***** SUPPLIED DATA

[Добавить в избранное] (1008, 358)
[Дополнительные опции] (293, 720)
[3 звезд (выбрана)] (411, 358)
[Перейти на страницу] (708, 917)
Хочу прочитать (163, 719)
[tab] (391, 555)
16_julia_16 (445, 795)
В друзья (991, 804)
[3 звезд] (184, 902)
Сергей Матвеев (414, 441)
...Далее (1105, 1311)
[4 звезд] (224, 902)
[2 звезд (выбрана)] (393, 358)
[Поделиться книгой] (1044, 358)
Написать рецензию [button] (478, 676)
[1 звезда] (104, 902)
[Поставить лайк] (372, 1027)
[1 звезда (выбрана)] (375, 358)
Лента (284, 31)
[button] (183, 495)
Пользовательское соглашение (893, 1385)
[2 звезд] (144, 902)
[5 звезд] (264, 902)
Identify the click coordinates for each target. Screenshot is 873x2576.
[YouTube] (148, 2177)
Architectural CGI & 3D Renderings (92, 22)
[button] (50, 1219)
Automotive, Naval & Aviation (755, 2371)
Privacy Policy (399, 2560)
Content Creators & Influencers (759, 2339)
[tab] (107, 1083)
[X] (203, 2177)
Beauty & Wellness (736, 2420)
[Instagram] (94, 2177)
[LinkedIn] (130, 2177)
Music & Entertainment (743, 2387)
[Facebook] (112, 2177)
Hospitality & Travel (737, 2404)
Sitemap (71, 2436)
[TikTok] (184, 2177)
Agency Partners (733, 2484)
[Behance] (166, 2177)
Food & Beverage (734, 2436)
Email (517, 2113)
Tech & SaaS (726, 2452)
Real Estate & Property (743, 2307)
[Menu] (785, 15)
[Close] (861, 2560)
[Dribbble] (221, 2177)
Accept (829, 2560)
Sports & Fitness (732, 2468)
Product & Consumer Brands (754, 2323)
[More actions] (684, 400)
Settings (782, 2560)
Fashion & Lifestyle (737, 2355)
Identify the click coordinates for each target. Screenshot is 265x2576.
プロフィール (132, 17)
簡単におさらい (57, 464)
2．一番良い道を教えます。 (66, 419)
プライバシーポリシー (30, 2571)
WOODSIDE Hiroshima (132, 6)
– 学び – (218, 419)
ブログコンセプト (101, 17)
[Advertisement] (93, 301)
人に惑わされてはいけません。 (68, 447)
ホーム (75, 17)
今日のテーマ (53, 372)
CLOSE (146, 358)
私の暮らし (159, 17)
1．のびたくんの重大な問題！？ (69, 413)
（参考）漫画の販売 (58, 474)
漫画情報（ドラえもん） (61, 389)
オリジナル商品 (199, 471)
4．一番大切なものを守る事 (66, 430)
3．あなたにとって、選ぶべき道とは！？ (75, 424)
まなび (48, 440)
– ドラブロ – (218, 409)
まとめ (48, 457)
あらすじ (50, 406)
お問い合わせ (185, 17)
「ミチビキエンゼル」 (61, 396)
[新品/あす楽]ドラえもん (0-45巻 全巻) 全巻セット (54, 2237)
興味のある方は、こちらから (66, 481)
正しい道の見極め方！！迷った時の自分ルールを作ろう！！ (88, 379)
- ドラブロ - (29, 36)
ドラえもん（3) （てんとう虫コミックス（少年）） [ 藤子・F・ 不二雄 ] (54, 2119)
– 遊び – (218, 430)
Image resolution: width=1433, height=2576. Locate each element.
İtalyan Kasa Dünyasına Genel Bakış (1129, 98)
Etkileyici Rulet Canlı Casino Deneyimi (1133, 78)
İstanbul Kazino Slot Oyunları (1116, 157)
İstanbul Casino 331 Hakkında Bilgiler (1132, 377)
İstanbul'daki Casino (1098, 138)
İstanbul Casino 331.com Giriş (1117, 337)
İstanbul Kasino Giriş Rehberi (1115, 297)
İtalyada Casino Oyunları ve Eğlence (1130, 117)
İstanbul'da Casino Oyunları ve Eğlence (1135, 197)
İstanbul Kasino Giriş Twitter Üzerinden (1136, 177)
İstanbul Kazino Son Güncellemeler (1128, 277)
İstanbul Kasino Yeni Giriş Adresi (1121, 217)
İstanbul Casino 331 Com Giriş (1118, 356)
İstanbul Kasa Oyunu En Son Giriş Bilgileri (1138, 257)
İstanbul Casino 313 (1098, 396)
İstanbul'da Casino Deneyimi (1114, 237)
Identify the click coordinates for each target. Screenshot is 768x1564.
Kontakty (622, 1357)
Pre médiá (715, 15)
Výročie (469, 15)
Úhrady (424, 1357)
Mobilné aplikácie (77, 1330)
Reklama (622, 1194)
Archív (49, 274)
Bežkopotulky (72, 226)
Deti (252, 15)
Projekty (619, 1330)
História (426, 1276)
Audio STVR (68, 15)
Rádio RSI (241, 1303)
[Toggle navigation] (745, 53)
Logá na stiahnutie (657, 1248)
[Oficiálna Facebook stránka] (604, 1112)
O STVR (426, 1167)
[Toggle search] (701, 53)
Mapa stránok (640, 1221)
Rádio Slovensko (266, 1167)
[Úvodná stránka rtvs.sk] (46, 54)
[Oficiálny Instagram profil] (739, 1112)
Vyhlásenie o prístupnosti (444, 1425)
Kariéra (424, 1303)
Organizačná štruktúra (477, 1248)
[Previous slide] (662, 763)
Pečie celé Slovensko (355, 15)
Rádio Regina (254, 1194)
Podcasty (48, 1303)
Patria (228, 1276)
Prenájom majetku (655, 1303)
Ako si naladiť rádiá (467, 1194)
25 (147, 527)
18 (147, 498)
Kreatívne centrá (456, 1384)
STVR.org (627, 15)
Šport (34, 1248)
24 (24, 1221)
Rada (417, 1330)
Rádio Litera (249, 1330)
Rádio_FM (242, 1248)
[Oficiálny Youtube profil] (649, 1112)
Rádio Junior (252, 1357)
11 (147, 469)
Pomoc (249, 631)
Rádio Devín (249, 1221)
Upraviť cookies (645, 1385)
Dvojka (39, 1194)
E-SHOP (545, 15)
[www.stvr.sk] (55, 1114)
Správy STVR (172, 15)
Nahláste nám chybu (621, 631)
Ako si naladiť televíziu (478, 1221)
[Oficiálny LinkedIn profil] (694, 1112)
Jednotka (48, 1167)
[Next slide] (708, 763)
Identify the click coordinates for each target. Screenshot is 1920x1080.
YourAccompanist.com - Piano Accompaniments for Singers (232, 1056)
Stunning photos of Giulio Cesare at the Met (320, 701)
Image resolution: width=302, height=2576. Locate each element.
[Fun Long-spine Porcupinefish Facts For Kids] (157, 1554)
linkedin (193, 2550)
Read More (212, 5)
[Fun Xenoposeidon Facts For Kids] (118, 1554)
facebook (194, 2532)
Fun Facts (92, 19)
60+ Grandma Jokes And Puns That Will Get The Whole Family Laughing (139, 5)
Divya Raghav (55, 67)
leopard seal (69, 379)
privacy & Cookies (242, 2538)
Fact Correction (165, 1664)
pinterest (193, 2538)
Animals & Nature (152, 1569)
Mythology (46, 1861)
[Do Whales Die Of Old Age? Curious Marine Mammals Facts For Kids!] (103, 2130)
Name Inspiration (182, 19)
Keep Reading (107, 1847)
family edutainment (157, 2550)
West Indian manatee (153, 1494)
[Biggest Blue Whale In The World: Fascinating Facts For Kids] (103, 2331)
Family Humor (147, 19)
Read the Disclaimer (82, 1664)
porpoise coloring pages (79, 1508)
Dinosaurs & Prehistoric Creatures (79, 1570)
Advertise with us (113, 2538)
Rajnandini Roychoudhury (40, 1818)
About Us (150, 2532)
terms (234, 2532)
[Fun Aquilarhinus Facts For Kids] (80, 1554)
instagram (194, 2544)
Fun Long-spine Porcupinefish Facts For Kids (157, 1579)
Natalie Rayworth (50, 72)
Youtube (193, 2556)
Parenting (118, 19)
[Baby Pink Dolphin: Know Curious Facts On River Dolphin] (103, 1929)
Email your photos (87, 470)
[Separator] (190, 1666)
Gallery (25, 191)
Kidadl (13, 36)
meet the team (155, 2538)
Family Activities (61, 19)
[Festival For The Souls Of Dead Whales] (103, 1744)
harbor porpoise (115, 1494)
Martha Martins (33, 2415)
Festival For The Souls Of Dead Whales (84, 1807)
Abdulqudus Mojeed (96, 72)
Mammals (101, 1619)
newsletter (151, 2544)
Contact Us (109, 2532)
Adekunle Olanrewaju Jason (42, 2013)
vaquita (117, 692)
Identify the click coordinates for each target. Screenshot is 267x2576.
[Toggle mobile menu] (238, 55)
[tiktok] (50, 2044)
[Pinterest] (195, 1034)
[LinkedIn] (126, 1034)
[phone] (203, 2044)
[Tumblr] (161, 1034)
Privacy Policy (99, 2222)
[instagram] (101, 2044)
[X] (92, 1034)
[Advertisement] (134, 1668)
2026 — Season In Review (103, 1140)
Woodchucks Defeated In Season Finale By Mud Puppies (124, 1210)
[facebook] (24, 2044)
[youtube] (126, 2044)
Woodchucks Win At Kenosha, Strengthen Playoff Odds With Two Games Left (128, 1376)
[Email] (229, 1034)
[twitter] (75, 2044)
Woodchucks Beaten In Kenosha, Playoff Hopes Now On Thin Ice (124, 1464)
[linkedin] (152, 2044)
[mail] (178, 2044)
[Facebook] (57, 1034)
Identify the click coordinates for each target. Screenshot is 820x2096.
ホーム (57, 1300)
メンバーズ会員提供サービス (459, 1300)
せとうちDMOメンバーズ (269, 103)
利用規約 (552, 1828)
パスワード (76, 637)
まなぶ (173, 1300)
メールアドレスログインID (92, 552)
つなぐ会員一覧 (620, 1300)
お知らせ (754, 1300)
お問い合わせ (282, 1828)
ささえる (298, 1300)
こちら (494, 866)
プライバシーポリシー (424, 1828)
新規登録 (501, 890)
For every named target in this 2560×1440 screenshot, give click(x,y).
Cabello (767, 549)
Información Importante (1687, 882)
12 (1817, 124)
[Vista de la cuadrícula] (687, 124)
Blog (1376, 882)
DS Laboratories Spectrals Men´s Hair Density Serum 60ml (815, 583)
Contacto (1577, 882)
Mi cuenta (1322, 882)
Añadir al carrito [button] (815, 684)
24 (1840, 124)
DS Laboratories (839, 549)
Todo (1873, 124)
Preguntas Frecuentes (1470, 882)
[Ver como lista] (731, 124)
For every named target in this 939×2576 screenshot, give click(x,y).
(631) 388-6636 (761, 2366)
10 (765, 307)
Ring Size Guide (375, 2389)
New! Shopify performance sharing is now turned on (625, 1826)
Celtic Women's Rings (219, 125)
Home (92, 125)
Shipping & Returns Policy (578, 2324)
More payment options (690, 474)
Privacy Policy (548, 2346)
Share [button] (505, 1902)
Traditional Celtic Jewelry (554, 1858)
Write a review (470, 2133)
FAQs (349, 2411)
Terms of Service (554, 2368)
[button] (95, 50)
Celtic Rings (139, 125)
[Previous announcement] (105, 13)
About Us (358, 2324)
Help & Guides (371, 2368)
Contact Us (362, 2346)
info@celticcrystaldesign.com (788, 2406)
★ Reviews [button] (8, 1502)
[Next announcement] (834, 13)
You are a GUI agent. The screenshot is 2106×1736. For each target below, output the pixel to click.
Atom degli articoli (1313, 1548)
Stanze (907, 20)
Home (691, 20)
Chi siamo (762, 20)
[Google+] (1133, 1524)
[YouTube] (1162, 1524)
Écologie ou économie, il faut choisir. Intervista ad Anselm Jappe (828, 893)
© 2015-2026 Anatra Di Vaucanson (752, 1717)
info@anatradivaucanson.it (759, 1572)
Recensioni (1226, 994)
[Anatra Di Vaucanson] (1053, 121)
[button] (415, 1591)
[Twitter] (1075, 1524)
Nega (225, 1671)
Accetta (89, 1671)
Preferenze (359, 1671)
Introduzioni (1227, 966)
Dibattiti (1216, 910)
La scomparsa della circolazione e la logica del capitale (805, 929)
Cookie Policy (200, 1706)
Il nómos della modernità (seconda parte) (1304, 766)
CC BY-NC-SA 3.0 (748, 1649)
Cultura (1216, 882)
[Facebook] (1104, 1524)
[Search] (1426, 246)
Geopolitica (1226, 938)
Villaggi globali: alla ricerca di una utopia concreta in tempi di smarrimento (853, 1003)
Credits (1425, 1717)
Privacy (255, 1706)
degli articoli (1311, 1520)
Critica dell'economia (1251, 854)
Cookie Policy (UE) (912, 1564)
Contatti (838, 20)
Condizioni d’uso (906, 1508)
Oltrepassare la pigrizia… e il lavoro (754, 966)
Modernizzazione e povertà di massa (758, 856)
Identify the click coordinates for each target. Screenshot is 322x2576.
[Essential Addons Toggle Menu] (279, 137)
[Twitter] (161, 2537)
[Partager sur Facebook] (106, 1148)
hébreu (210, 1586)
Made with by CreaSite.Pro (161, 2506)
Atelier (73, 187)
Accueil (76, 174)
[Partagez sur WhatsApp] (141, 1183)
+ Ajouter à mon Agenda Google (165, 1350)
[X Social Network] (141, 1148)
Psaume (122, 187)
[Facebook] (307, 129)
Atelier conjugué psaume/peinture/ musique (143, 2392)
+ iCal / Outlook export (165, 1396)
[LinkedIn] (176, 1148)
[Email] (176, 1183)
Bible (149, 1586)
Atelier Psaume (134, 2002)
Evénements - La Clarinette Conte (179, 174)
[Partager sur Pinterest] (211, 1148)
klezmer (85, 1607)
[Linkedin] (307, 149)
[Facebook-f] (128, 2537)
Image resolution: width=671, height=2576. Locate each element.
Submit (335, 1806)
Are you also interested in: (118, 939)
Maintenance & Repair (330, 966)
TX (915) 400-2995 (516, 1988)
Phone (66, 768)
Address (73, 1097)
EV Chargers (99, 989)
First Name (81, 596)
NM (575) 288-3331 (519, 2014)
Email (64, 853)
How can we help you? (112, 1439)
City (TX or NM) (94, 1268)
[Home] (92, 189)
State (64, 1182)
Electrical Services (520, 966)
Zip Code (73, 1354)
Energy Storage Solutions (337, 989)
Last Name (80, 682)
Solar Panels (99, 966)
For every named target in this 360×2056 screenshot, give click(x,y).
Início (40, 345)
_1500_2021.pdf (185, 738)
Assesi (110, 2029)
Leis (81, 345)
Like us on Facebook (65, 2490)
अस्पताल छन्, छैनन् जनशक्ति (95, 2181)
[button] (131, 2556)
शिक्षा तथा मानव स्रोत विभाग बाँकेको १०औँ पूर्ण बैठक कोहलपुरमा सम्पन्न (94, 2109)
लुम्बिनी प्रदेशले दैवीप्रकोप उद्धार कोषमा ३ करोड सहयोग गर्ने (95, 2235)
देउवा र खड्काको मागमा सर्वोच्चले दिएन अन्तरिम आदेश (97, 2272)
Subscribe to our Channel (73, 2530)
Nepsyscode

**********

WHAT IS NEEDED: Taking the entries above, print exactly the lines starting at the line with "[Partager sur Pinterest] (211, 1148)" and ending at the line with "TX (915) 400-2995 (516, 1988)", both included.

RESPONSE:
[Partager sur Pinterest] (211, 1148)
klezmer (85, 1607)
[Linkedin] (307, 149)
[Facebook-f] (128, 2537)
Image resolution: width=671, height=2576. Locate each element.
Submit (335, 1806)
Are you also interested in: (118, 939)
Maintenance & Repair (330, 966)
TX (915) 400-2995 (516, 1988)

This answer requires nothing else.